Mr. Karroubi came in last with 300,000 votes — far fewer than analysts had predicted. “It is amazing that the people’s vote has turned into an instrument for the government to stabilize itself,” he said.

The other candidate, Mohsen Rezai, got 680,000 votes, Interior Ministry officials said.

In 2005, when Mr. Karroubi was also a candidate for president, he accused the government of rigging the vote in Mr. Ahmadinejad’s favor. In that election, the government announced when polls closed that there would probably be a runoff between two of three candidates, a reform candidate and a former police chief.

But by 7 a.m. the next day, a spokesman for the Guardian Council, a clerical oversight panel that is not supposed to be involved in vote counting, announced that Mr. Ahmadinejad was in first place. Mr. Karroubi’s charges were never investigated.

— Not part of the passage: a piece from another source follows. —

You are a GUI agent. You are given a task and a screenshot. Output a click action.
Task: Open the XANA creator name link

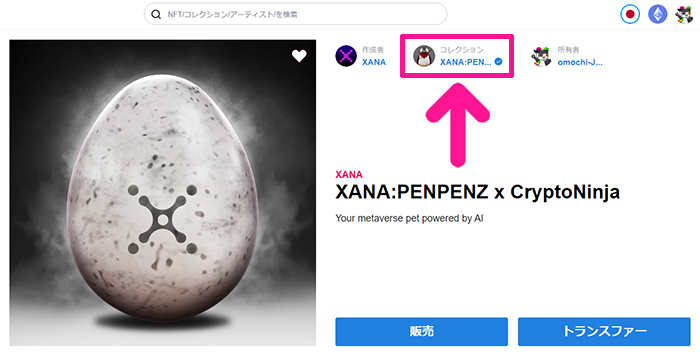click(374, 62)
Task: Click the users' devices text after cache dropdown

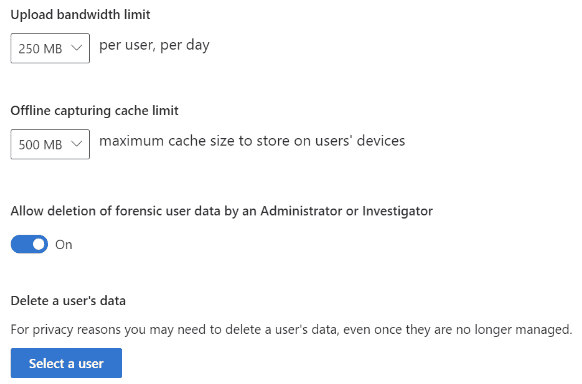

The turmoil on Saturday followed an extraordinary night in which the Iranian state news agency announced that Mr. Ahmadinejad had won by a vast margin just two hours after the polls closed. The timing alone provoked deep suspicion here, because the authorities have never before announced election results until the following morning. Mr. Moussavi also announced Friday night that he believed he had won by a wide margin.

Mr. Moussavi also complained about irregularities and unfairness in the election, saying there had been a lack of ballots in many areas and that some of his campaign offices had been attacked and his Web sites shut down.

The official results prompted further skepticism, in part because Mr. Ahmadinejad was said to have won by large margins even in his opponents’ hometowns. Mr. Rezai’s hometown, for example, gave him less than a tenth of Mr. Ahmadinejad’s total there, the Interior Ministry said.

The issue of vote-rigging has often been raised in Iranian elections, but analysts have generally said the authorities can manipulate the results by only a few percentage points, leaving room for genuine democratic movements.

Iran’s clerical leaders often point to past reformist victories as proof of the Islamic Republic’s democratic legitimacy. Many reformists have boycotted votes in the past to avoid giving the clerics that satisfaction. Those reformists voted in large numbers this time, inspired by a vast popular movement that rose up to support Mr. Moussavi.

Their bitterness on Saturday at the unexpected results was correspondingly severe.

“We are not disposable things to be thrown away,” said Mahshid, 20, a student who declined to give her last name because she feared repercussions from the authorities. “From now on, we won’t vote. They have insulted our feelings of patriotism.”

Meanwhile, the working-class areas of southern Tehran where Mr. Ahmadinejad is popular were largely quiet, despite rumors of wild victory celebrations.

“There might be some manipulation in what the government has done,” said Maliheh Afrouz, 55, a supporter of Mr. Ahmadinejad clad in a black chador. “But the other side is exaggerating, making it seem worse than it really is.”